§ **DOCUMENTO**
☆ ☆ ☆ ☆ ☆

Entrevistas

KANONENFIEBER / LEIÞA – Projetos solo de histórias reais e emoções extremas

Falamos com o criador dos projetos KANONENFIEBER e LEIÞA, o músico autodidata, extremamente criativo e inquieto NOISE. História imperdível e grande exemplo de motivação e superação:

Saudações “NOISE”, bem-vindo ao THE OLD COFFIN SPIRIT zine / Portal”. Eu gostaria de começar a nossa entrevista te pedindo para contar-nos um pouco sobre você, e sobre o seu histórico como artista:

Noise: Olá Daniel, obrigado por convidar-me para esta entrevista! Meu nome é “NOISE”, sou músico por hobby e moro no sul da Alemanha. Eu procuro fazer música a cada segundo livre que eu tenho, além do meu trabalho, família e vida social. Sou um bebedor apaixonado de cerveja e adoro ir a festas e shows. Para ser honesto, não há muito histórico. Nunca tive aulas de música e não consigo ler uma nota sequer. Sou proprietário de um estúdio para projetos e aprendi sozinho a tocar guitarra, baixo, bateria, piano (não muito bem) e alguns instrumentos Folk e de Bluegrass. E eu tenho feito isso há algum tempo. (OBS.: Bluegrass é uma forma tradicional de música do Sul dos Estados Unidos, na qual utiliza-se, principalmente, de instrumentos acústicos como Banjo, Guitarra Acústica, Violão, Baixo acústico, dobro e violino).

Por favor, apresente seus dois projetos aos nossos leitores, o que os diferencia, e quais são seus principais objetivos conduzindo-os: 

Noise: Então, há o KANONENFIEBER e o LEIÞA. O KANONENFIEBER é um projeto de Blackened Death Metal, que é baseado em conteúdo histórico. O LEIÞA está mais para o lado progressivo do Black Metal e é um projeto muito pessoal. Suas letras contêm alguns dos meus maiores medos e problemas na vida. Portanto, eu diria que, em termos de tópicos e som, esses dois são 100% diferentes. Com o KANONENFIEBER, meu objetivo era ter essa parede de som moderna de metal melódico bem na cara, enquanto o LEIÞA é mais contido, e tem uma abordagem mais crua em termos de produção.  Para ser honesto, eu não tenho nenhum objetivo específico com a minha música. Eu só escrevo porque eu quero. Eu não tenho que viver disso, então não há pressão para mim. Se ninguém gostar, estou bem. Se isso ressoar bem com as pessoas, isso é super legal, mas não é o que eu quero alcançar. Faço isso porque gosto de música e quero compartilhar minha abordagem.

Em menos de dois anos, você iniciou dois projetos solo diversos e interessantes, e lançou com sucesso os discos de estúdio de estreia de ambos. Que tipo de força te motiva?

Noise: Sim, a ideia para o “Menschenmühle” do KANONENFIEBER um amigo meu e eu tivemos em setembro de 2020, e o LEIÞA começou logo depois o lançamento desse primeiro disco. Honestamente, eu já comecei a escrever o próximo álbum e tenho mais dois quase concluídos no meu computador. Outras pessoas assistem à Netflix ou trabalham em seus carros, jardins ou qualquer outra coisa. Eu só gosto de passar meu tempo em meu pequeno estúdio caseiro, plugar a  minha guitarra e começar a escrever músicas. É muito natural para mim. E, em comparação com muitas outras atividades de lazer, acho que tem muito mais valor.

☆ ☆ ☆ ☆ ☆

Registros de uma fonte de dados:
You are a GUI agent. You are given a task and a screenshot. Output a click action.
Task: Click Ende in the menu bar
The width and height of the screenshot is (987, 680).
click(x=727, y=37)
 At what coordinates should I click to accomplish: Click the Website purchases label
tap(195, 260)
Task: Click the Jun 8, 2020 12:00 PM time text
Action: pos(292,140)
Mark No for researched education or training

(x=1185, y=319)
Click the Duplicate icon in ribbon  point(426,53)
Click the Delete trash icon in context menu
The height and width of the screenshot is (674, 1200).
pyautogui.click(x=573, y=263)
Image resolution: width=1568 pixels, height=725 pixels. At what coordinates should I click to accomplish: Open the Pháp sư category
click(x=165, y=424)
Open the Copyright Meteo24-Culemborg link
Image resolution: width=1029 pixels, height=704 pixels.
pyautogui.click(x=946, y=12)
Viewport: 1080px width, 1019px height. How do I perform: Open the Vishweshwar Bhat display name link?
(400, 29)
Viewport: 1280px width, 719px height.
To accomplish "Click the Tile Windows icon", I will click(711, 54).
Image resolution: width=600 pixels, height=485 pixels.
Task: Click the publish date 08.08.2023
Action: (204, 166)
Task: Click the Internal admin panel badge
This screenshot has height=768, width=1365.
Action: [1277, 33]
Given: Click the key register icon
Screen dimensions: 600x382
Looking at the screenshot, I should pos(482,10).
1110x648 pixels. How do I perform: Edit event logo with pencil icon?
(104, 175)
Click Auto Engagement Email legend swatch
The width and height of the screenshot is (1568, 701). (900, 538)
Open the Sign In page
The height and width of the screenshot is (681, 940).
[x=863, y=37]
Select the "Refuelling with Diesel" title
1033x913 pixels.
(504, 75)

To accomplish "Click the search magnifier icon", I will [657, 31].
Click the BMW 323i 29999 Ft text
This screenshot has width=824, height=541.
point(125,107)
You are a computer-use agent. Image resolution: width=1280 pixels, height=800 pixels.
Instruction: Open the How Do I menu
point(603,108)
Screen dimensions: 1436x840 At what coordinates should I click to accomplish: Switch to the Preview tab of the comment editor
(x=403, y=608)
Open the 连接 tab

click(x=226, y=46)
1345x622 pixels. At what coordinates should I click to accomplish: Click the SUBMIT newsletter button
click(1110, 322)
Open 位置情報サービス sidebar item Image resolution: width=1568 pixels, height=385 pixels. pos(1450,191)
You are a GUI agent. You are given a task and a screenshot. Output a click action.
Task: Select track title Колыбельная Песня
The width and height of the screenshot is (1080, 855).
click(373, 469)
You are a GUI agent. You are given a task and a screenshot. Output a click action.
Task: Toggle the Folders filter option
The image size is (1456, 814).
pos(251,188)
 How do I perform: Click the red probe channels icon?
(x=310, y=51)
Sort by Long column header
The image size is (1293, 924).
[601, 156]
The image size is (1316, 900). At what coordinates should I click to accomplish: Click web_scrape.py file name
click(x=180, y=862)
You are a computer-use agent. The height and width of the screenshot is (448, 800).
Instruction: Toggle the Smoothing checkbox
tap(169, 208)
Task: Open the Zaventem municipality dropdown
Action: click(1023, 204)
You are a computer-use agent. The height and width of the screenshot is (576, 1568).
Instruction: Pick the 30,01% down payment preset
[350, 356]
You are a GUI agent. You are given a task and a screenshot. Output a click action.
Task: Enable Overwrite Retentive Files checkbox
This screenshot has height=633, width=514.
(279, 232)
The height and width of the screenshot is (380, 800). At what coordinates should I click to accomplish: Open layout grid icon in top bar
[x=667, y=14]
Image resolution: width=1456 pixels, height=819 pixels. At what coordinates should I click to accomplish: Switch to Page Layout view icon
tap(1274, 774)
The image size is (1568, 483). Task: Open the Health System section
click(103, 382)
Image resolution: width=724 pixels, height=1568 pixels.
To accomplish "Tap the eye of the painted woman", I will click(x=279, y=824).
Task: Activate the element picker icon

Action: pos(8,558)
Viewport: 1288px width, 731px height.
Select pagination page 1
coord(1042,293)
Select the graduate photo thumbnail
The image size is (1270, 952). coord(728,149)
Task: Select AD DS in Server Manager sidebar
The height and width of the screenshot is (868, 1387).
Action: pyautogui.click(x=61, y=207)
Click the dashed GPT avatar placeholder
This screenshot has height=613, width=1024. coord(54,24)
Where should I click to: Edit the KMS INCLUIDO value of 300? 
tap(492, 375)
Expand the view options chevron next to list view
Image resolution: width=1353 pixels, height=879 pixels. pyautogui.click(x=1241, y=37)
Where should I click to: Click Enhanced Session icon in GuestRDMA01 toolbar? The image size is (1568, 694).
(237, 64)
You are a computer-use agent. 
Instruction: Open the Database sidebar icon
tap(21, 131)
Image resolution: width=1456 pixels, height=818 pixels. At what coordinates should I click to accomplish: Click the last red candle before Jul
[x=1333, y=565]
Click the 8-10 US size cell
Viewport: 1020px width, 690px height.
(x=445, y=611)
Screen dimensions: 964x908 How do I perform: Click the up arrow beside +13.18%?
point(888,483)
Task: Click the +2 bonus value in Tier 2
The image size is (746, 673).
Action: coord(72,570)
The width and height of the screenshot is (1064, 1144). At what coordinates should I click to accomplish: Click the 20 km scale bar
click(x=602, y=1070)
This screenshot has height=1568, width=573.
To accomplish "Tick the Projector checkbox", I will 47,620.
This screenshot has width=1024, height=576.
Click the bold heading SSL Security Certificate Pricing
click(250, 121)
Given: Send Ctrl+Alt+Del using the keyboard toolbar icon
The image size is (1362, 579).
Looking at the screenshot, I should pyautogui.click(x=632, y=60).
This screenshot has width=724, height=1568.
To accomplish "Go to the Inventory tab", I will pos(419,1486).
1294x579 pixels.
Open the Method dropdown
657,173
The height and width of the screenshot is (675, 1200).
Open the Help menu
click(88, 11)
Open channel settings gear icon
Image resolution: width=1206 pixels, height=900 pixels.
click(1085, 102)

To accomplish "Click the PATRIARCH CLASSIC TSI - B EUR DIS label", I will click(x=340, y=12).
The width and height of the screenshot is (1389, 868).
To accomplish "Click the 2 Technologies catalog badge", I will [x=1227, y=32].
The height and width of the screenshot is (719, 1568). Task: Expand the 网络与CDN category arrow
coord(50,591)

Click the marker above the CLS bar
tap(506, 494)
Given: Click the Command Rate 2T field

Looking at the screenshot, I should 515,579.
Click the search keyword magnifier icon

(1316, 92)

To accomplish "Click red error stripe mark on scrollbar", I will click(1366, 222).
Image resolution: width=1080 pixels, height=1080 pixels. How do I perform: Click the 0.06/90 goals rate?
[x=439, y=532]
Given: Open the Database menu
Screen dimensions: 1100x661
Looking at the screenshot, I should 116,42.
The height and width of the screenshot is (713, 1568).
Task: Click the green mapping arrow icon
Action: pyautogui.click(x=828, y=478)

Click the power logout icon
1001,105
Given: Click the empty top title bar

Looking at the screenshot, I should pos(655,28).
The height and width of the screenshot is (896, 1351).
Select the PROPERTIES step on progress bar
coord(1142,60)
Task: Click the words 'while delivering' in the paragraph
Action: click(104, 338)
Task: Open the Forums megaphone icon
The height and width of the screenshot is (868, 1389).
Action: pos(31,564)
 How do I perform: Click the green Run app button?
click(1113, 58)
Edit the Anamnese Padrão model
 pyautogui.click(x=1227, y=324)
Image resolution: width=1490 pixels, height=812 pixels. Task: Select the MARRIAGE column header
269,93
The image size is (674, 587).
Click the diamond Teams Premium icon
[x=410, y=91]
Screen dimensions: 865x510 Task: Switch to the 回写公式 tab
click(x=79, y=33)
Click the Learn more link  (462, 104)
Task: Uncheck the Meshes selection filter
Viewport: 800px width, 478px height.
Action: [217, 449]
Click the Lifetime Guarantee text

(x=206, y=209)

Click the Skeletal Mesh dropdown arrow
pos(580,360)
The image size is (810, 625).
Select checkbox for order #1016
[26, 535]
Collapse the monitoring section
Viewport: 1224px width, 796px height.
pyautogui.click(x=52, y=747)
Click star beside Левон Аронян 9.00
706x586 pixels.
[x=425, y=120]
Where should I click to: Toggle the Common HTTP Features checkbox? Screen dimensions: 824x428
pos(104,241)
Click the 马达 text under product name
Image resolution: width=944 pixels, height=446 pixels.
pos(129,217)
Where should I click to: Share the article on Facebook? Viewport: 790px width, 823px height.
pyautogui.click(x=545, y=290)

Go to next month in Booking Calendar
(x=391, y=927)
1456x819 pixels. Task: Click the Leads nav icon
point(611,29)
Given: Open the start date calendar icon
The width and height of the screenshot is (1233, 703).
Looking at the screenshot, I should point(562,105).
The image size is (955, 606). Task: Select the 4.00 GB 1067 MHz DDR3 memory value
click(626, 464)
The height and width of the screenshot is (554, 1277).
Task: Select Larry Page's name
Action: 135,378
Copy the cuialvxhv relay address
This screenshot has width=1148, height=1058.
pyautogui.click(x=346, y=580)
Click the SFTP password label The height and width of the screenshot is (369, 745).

☆ ☆ ☆ ☆ ☆

§ **TAREFA PROPOSTA 1**
Liste os instrumentos acústicos que, conforme a entrevista, são usados principalmente no Bluegrass.
§ **TAREFA PROPOSTA 2**
Altere as linhas dos registros começando na linha que contém "1456x819 pixels. Task: Click" e terminando no fim dos registros, trocando "calendar icon" por "calendar button". Devolva apenas esse trecho.

§ **RESPOSTA COMPLETA 1**
Banjo, Guitarra Acústica, Violão, Baixo acústico, dobro e violino.

§ **RESPOSTA COMPLETA 2**
1456x819 pixels. Task: Click the Leads nav icon
point(611,29)
Given: Open the start date calendar button
The width and height of the screenshot is (1233, 703).
Looking at the screenshot, I should point(562,105).
The image size is (955, 606). Task: Select the 4.00 GB 1067 MHz DDR3 memory value
click(626, 464)
The height and width of the screenshot is (554, 1277).
Task: Select Larry Page's name
Action: 135,378
Copy the cuialvxhv relay address
This screenshot has width=1148, height=1058.
pyautogui.click(x=346, y=580)
Click the SFTP password label The height and width of the screenshot is (369, 745).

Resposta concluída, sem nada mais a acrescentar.